È il sintomo di un problema profondo che attraversa millenni di pensiero, cultura e spiritualità.

 

di : Chiara Giaccardi


Antropologhe coraggiose come Sally SlocumAdrienne Zihlman e Nancy Tanner hanno dovuto attendere gli anni Settanta e Ottanta per poter finalmente denunciare il fatto che l’intera narrazione evolutiva era costruita su assunzioni androcentriche. Il contributo femminile alla storia dell’evoluzione non era semplicemente sottovalutato – era sistematicamente cancellato. 

 E lo stesso misconoscimento attraversa la scienza, la filosofia, quasi tutte le discipline del sapere umano. Ciò che per secoli è passato come “universalismo” era in realtà l’assolutizzazione di un unico punto di vista: quello maschile. 

Questo approccio ha certamente prodotto grandi scoperte, progressi straordinari, un’accelerazione dello sviluppo. Ma ha anche generato quella che Paul Valéry chiamava “la crisi della civiltà”: relegando sullo sfondo tutte le dimensioni non strumentali, non estrattive, non acquisitive, abbiamo mutilato l’essere umano stesso, impedendogli uno sviluppo armonico. 

 L’individuo della modernità è concepito come maschio. La sua postura esistenziale è strumentale ed estrattiva: prende, usa, accumula, domina. 

Preservare la relazione con il femminile nella reciprocità è oggi più che mai la chiave per salvaguardare quella complessità e quella tensione che caratterizza l’essere umano e lo spinge ad aprirsi oltre se stesso: al mondo, agli altri, al passato, al futuro. 

 La logica tecnoscientifica guidata dal capitale spinge per separare tutto ciò che nella vita umana è collegato e interdipendente, compresa la relazione antropologicamente più originaria e, per certi versi, più sacra: quella del legame materno. La tecnica slega e ricompone: è l’atteggiamento tipico dell’astrazione, di quel falso universalismo che è in realtà un maschile mascherato. 

 La dimensione della concretezza da un lato, e dell’apertura al mistero, alla meraviglia, allo spirito dall’altro, costituiscono elementi di una tensione vitale. 

Perderla significa pervertire le caratteristiche stesse dell’umano. 

 Esiste una saggezza femminile, con buona pace di chi vuole decostruire radicalmente qualunque dimensione fisica e simbolica. Non si tratta di essenzialismo, ma di riconoscere un polo di tensione positiva che permette alle capacità, alle qualità, alle dimensioni simboliche di co-individuarsi reciprocamente, invece di contrapporsi, emularsi in dinamiche di rivalità mimetica, scontrarsi in logiche belligeranti e mortifere.

[Esercizio 1]
Secondo il testo fornito, per quale motivo l'approccio descritto ha generato quella che Paul Valéry chiamava "la crisi della civiltà"? Risponda in una, due o tre frasi.
[Esercizio 2]
Proponga il seguito del testo fornito, riprendendo subito dopo la sua ultima frase.

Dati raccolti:
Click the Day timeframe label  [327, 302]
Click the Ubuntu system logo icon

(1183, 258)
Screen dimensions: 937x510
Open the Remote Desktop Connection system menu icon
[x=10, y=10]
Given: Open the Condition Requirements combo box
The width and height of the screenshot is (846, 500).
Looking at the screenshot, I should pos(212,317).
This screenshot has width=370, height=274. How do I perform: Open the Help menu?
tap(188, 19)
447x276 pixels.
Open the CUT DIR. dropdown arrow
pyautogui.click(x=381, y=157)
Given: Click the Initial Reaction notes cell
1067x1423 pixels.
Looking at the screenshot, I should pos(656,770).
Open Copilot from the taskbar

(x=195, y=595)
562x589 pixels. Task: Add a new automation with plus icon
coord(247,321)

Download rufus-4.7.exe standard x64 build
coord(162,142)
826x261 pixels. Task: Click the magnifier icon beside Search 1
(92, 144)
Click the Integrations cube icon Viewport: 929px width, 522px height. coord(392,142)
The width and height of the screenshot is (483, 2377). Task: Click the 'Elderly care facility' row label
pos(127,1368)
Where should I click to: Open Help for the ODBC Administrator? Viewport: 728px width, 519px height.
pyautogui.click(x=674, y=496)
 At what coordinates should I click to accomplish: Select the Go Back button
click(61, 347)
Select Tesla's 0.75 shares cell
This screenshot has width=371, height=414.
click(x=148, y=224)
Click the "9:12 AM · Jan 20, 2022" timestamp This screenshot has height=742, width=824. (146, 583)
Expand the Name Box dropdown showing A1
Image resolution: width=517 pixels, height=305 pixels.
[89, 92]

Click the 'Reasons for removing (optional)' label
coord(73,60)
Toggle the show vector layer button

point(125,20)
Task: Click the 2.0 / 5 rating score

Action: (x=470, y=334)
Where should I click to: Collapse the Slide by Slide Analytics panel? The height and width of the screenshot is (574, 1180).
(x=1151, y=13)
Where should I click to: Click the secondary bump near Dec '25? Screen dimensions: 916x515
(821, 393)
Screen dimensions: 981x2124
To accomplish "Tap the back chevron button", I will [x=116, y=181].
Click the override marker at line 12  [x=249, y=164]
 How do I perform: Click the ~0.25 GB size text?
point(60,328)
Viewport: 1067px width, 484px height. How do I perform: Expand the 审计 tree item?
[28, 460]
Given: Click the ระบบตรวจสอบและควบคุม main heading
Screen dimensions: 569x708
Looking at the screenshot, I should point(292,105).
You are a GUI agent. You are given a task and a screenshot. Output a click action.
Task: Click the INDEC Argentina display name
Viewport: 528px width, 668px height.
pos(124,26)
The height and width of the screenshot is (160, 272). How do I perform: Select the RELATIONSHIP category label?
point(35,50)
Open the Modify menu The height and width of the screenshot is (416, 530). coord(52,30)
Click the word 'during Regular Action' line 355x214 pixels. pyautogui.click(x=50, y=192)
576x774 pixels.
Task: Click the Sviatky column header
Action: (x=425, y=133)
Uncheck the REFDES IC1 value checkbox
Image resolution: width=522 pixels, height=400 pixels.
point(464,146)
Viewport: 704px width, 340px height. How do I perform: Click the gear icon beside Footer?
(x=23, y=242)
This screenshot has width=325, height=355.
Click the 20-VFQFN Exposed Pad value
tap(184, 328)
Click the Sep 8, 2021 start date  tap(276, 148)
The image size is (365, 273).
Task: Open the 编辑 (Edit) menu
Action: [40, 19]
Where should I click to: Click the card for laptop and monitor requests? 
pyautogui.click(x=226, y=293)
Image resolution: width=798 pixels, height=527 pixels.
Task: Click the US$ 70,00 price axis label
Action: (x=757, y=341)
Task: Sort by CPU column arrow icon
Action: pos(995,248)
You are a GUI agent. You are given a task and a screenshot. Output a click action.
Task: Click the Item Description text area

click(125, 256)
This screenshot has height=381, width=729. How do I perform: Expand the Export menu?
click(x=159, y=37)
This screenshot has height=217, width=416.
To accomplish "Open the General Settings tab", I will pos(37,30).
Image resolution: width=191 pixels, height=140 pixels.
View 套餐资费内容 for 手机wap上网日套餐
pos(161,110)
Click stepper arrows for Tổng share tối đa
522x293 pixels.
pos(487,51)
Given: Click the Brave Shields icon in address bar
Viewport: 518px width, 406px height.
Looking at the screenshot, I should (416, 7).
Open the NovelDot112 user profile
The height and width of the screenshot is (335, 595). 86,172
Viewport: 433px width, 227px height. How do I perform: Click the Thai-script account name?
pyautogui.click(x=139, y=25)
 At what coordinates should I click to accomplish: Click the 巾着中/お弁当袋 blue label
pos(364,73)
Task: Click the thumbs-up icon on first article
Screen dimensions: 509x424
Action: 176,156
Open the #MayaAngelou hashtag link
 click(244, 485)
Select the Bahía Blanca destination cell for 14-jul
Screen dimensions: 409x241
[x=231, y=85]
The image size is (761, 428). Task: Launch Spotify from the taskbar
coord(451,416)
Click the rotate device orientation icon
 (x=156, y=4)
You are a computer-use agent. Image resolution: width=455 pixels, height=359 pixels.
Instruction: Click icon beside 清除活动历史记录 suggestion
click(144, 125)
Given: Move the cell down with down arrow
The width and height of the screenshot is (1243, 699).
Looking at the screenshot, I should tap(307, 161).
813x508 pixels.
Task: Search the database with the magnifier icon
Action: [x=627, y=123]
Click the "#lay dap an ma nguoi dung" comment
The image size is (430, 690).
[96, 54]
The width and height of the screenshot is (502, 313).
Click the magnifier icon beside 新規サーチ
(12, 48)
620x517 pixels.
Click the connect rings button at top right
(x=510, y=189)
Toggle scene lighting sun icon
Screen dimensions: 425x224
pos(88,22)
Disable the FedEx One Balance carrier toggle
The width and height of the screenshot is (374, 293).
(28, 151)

[Risposta finale 1]
Perché, relegando sullo sfondo tutte le dimensioni non strumentali, non estrattive e non acquisitive, ha mutilato l'essere umano stesso, impedendogli uno sviluppo armonico.

[Risposta finale 2]
 Maschile e femminile non sono principi contrapposti, né tanto meno sostanze ipostatizzate in soggetti che incarnano questa scissione. Sono piuttosto due poli in tensione che si costituiscono nella loro reciprocità, nel rimandare strutturalmente l’uno all’altro. 

 Possiamo definirli, con Ivan Illich, come due archetipi che incorporano il “genere vernacolare”: quel deposito di simboli, pratiche, senso comune, saggezza popolare che si trasmette nel legame tra le generazioni. Non sono incarnati in soggetti distinti secondo una prospettiva sostanzialista, ma non sono nemmeno supermercati di attributi da indossare e dismettere a piacimento, come vorrebbero le teorie costruzioniste radicali. 

 L’aver privilegiato la scissione e la contrapposizione ha costituito un grave impedimento allo sviluppo armonico della civiltà e ha favorito l’affermarsi di un individualismo radicale. 

 La femina sapiens ci ricorda una verità fondamentale: l’essere umano, prima di costituirsi come individuo, esiste in un rapporto fusionale di indifferenziazione. 

Solo grazie a questo può venire al mondo. In principio è la relazione, ed è grazie a essa che diventiamo individui. Questa non è un’affermazione astratta o ideologica: è incisa nella nostra stessa carne. Basta guardarsi l’ombelico per ricordarlo. È inscritta nel cammino della filogenesi. 

 La femina sapiens ci insegna che ogni essere è unico, singolare, irripetibile. 

Che l’individualismo che prescinde dal legame è astratto, ideologico, distruttivo. Che legame e libertà non sono opposti, ma in feconda tensione: solo una libertà che non dimentica il rapporto con ciò che viene prima, ciò che sta intorno, ciò che verrà dopo è una libertà non distruttiva bensì generativa. 

 La femmina è sapiens anche in senso teologico, come testimoniano le Scritture. Nell’Antico Testamento, una serie di donne si presentano come “madri di grazia”. Sono madri che danno alla luce un figlio quando ormai parevano sterili, superando la legge di natura e testimoniando la presenza di Dio in loro. La grazia è forza di trasformazione, di emancipazione, di rottura delle convenzioni e dei formalismi che fa irruzione nella storia soprattutto attraverso le donne e la loro corporeità intrisa di spirito. 

 La Sapienza evangelica non sarebbe tale senza il contributo delle donne. Maria non parla di Dio ma parla con Dio e lo accoglie in sé. Come scrive Massimo Cacciari, “concepisce nell’ascolto”. Fidandosi e affidandosi: un movimento che consente di spingersi audacemente oltre ogni garanzia e convenzione. 

 L’emorroissa, la Maddalena e altre mostrano che linguaggio del corpo è connaturato all’incarnazione, e che la legge dell’amore supera l’amore della legge.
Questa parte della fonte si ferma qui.